Conditions of approval were given by the board and when these had been complied with the appropriate borough permits were issued.
Chair, Avalon Environmental Commission
Save History Now
To The Editor:
Developers are about making as much money as possible from their investments.
Future New Jersey generations should know that we stood up against raw greed, all too prevalent these days, and invested time and interest in saving significant Cape May County landmarks.
It is only when we know and honor our past will we be able to grow gently and productively into our future.
I challenge all Cape May County, as well as West Cape May office holders and business leaders to take a stand for our past and find a way to save our heritage.
There is no reason not to save the Douglas House “Ezekial Eldredge House” at 108 Stevens St. in historic West Cape May.
This house, built in 1720, was named for an early founder; in fact the town was originally named Eldredge.
The Moffit House has already been lost, where shamefully town leaders just this week approved subdivision development, as well as many other important pieces of Cape history are in real jeopardy now of being lost forever.
Those interested in preserving real educational opportunities for future Cape May County children should call freeholders at 465-1065, as well as the West Cape May mayor and borough commissioners, 884-1005.
Dias Creek
Our Readers Write
Police Salaries Don’t
Replace Job Dangers
To The Editor:
I am writing in answer to a Spout Off from Rio Grande that complained about police making twice as much money as some people do.
My answer is: the police have an organization called “Concerns of Police Survivors.” The money that is donated goes to the families of policemen who have lost their life in the line of duty.
I would like to tell that to one of the widows who have lost their husband in the line of duty. No amount of money will bring him back.
Put yourself in her shoes before spouting off.
As far as the salaries that the police receive, no amount of money could replace the danger in their work when they put their lives on the line to protect people like the residents in Lower Township.
North Cape May
Make Bush Account
To The Editor:
Censure is a reasonable first step to holding the president accountable.
Even Republicans have acknowledged that the president broke the law and now they’re discussing plans to retroactively make his program legal.
This isn’t about partisan politics, its about the rule of law. If Congress doesn’t support censuring the president, theyâre saying its OK for the president, any president, to break the law.

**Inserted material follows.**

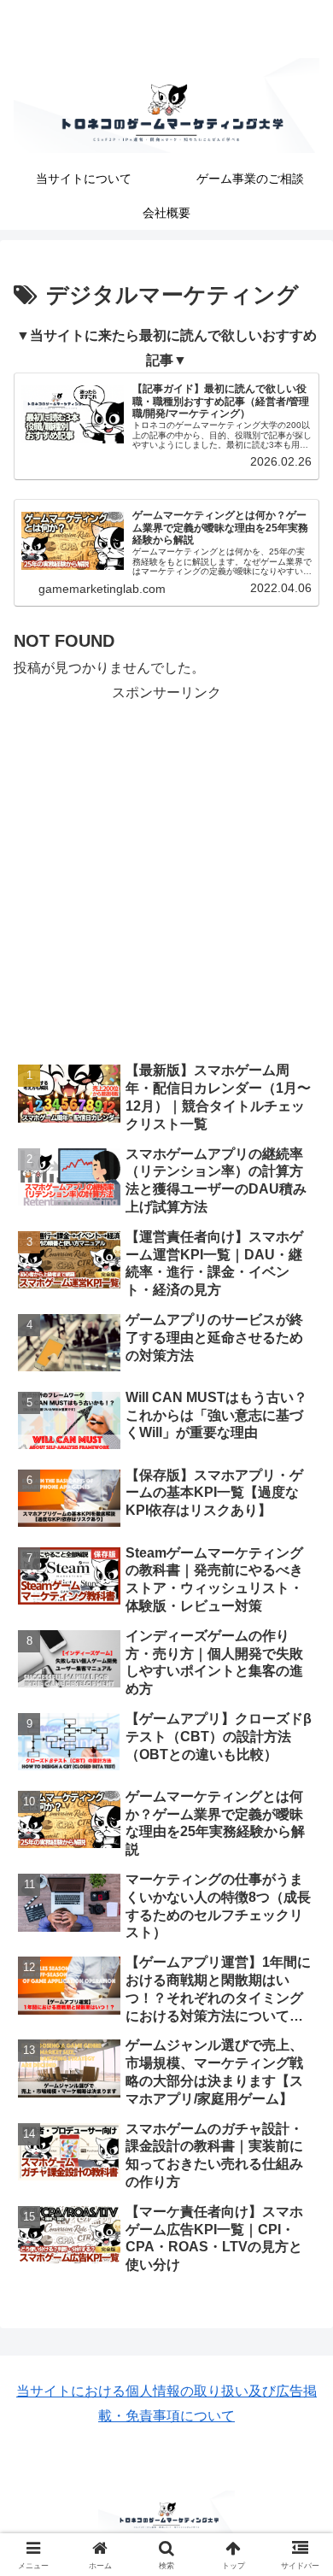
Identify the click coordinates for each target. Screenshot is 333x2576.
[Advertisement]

Troiano: No One Invited City
To The Editor:
In the Herald’s March 29 edition, one of the anonymous writers to the Spout Off section wrote the following concerning a meeting of the Greater Wildwood Chamber of Commerce luncheon on March 15:
“Where was Wildwood? They were a no show. No one from an events committee or entertainment person was there to tell us what our tax dollars would be paying for this simmer.”
He or she went on to state, “Are these events secret or does Wildwood not like to share with others?”
We have researched our files and find no notice or invitation to such a meeting. The City of Wildwood has always responded to an invitation by sending a representative.
We did, however, find a Feb. 2 presentation the City of Wildwood made to Andrew Cripps, outgoing executive director of the Chamber of Commerce, commending him and his organization for their dedication to our community.
The City of Wildwood’s events are not secret and the statement is ludicrous. What advantage would it be to keep events secret? All our events are extensively advertised, not only locally but in out-of-town papers and television.
The only secrecy I see is the anonymity of the writer.
My advice is, first get your information straight, and then make an appointment to talk with me in my office.
I will be glad to discuss all of the City of Wildwood’s events, and answer any other questions.